Zu viele Fragen fürs Rathaus
Jetzt wird mir noch die zweifelhafte Ehre zuteil, die Stadtverwaltung mit ihren 3.800 Mitarbeitern durch das Stellen von "zu vielen Fragen" lahmgelegt zu haben. Da ist bestimmt jemandem die Kaffeetasse aus der Hand gefallen.
Darunter sind solche schwierige Fragen, warum städtische Baustellen des Nachts trotz Leuchtbaken nicht beleuchtet werden oder warum auf dem Markt zur besten Besuchszeit (so 17 Uhr, nach der Arbeit) stundenlang die Zwischenräume der Pflastersteine mit der Kehrmaschine ausgekratzt werden, obwohl die Händler ihr zertretenes Obst laut Marktsatzung selber wegkehren müssen. Weiterhin erfordert es zu hohen Rechercheaufwand, die Auslastung und die Kostenentwicklung des öffentlichen Nahverkehrs der letzten 15 Jahre zu ermitteln oder warum der Instandhaltungsrückstau des Abwassernetzes so hoch ist, obwohl eins energie (die nur noch zu 25% der Stadt gehört) per Konzessionsvertrag zu laufenden (und umfassenden) Instandhaltung verpflichtet ist.
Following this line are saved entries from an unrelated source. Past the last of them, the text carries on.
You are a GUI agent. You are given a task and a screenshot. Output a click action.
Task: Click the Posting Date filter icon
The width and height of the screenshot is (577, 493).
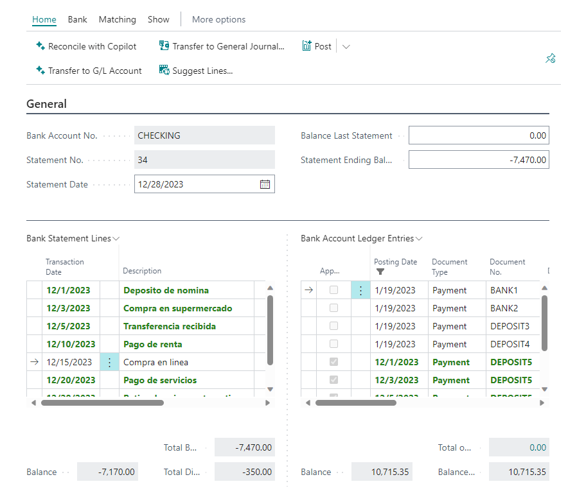click(x=380, y=272)
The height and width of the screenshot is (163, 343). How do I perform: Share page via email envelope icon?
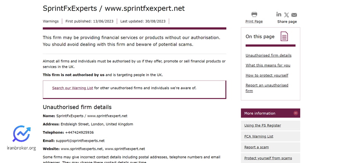click(x=294, y=15)
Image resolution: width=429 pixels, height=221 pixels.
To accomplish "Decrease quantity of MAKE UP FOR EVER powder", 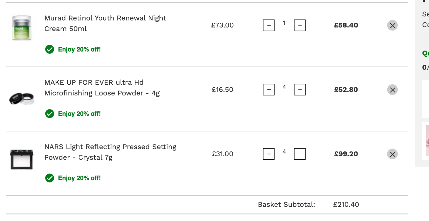I will [269, 90].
Normalerweise würde man annehmen, solche Fragen lassen sich ohne Weiteres beantworten, da man ohne solche einfachen Kennzahlen gar nicht arbeiten kann. Es scheint aber doch irgendwie im Blindflug zu gehen und man möchte beim Weiterfliegen nicht gestört werden. Ich muss nun ohne Fakten wieder Mutmaßungen anstellen oder alternative Quellen bemühen (deren Trefferquote meistens gar nicht so schlecht ist). Dann ist das Geheule wieder groß.